_ASSIGNMENT_:
Please reproduce the data below exactly, from the first line through the line containing "You are a computer-use agent. Image", and leave every later line out.

<<<<

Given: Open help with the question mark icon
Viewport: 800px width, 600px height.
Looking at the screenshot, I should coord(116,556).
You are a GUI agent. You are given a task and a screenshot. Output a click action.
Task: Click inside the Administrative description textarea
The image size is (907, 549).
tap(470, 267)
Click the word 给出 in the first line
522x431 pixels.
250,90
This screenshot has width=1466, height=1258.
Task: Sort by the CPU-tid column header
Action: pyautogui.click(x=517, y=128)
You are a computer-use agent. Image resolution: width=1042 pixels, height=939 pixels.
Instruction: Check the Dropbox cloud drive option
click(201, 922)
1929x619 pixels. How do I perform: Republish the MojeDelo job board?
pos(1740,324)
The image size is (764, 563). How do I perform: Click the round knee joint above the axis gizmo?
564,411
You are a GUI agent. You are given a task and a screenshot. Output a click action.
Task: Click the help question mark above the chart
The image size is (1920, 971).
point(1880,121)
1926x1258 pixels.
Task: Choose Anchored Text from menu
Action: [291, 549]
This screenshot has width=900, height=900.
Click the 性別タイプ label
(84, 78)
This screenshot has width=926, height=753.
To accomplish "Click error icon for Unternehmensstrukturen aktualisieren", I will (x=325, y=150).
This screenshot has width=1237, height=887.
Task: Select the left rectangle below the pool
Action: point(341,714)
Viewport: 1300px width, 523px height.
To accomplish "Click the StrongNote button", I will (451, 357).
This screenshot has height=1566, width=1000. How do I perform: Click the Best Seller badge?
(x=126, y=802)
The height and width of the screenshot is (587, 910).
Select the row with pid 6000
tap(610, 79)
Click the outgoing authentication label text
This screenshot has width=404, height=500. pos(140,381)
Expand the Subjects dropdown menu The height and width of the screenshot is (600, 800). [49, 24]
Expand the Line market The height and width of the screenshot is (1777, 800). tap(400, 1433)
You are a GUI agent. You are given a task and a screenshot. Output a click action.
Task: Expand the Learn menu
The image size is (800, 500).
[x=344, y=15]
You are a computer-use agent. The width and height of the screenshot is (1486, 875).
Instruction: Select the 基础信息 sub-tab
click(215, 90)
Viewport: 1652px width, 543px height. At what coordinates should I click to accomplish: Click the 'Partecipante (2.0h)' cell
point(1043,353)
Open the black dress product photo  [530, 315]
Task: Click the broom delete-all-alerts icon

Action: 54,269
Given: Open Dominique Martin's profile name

>>>>

_ANSWER SPACE_:
Given: Open help with the question mark icon
Viewport: 800px width, 600px height.
Looking at the screenshot, I should coord(116,556).
You are a GUI agent. You are given a task and a screenshot. Output a click action.
Task: Click inside the Administrative description textarea
The image size is (907, 549).
tap(470, 267)
Click the word 给出 in the first line
522x431 pixels.
250,90
This screenshot has width=1466, height=1258.
Task: Sort by the CPU-tid column header
Action: pyautogui.click(x=517, y=128)
You are a computer-use agent. Image resolution: width=1042 pixels, height=939 pixels.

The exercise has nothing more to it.